Ubuntu-: Means in African : "Im too dumb to use Slackware"
April 16th, 2003 06:08 PM
Yes, good thread!
I read his book The Art of Deception and follow his life in the news....interesting!
You can tell lot about a person by how they handle these 3 things: Rainy Days, Lost Luggage, and Tangled Christmas tree lights
April 16th, 2003 06:41 PM
I am all for exhackers/crackers as security experts, most of my friends from the BBS days are now doing network security we know what to look for and how to handle a system. If you where caught you where doing something wrong (lacked proper skills) and shouldn't be working in security.
April 16th, 2003 07:14 PM
I feel that if you are reformed and have paid your price, then there is nothing wrong with being employed in the field.

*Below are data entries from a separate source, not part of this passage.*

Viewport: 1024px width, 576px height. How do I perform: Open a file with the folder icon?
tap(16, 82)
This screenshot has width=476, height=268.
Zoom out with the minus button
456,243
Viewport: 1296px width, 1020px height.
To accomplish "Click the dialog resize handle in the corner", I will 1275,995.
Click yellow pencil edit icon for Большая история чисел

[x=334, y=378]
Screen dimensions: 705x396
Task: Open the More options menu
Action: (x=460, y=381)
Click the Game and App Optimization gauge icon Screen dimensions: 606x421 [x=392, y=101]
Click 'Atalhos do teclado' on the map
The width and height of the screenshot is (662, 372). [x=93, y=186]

However, I think that Kevin Mitnick is just a media whore. He is not a hacker, he is a "social engineer", aka nothing but a con artist. His knowledge and experience in computers is also outdated. There is no way that someone who was banned from touching computers for years can be up to date with current technology. No matter how many books the guy read, he does not have hand on experience. In my book he is right up there with that idiot Kimble. They are both media whore idiots using their names to gain attention.

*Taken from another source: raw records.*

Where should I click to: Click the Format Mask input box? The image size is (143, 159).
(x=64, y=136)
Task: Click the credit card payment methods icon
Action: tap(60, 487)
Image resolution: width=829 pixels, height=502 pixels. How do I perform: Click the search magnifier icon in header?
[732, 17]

And to top it off, the guy is a *****. All he does is cry about being treated wrong. He always has a new reason of how he is being treated unfair. Screw him. He needs to grow up.
An Ounce of Prevention is Worth a Pound of Cure...
April 16th, 2003 07:50 PM
I'd tend to agree with bballad.
I'll speak from personal experience here for a second...
I have computer past I'm not overly proud when I think back on it now... I was never caught, never arrested but I did a lot of highly questionable and illegal stuff when I first started learning. I'd learn about something and then figure out how to break it. I ended up learning enough to become the most knowledgeabe geek in my HS and working on a related police investigation. Since then I've grown up a lot, and turned over to the legal side of things but at the same time that stuff taught me a hell of a lot about computers.
So yeah, I think it's a great idea to higher ex-hackers/crackers.. if the ex in front of their name is true.. and I also agree with bballad that convicts are a different story. I think it would have to depend on the circumstances of what they did though, each former convict would have to be dealt with on an individual basis and their past looked into.
April 16th, 2003 09:28 PM
This non-hacker is giving hackers a bad name.
Maybe when he's secured his own site, he can attempt to secure others.
He should shut his mouth and just continue selling more 'computer used by kevin mitnick to hack...' on ebay, he's pathetic.
But I do feel ex-hackers should be allowed to work for companies, I don't really see a draw-back, not many convicted hackers are going to be placing backdoors in your network for revenge at a later date now are they.
To choose between the security analyst and a hacker I'd choose hacker everytime, once you have someone `from the other side' on your side you know how the `enemy' thinks and behaves, and just how they grab your balls.
April 16th, 2003 09:41 PM
A lot of the media friendly "Hackers" and "security experts" (see Mitnick and Cliff Stole) don't know very much at all ( I fondly remember handing Mr. Stoll a print out of his mail box at a speech he did in my area) but are charismatic and good at BS. The government has known this for a while...Mr. Mitnick went to jail for his activities some of the guys I hung out with back in the BBS days went to the NSA high school/college internships, or Navy intell..
April 16th, 2003 10:01 PM
With all the subtlety of an artillery barrage / Follow blindly, for the true path is sketchy at best. .:Bring OS X to x86!
Og ingen kan minnast dei linne drag i dronningas andlet den fagre dag Då landet her kvilte i heilag fred og alle hadde kjærleik å elske med.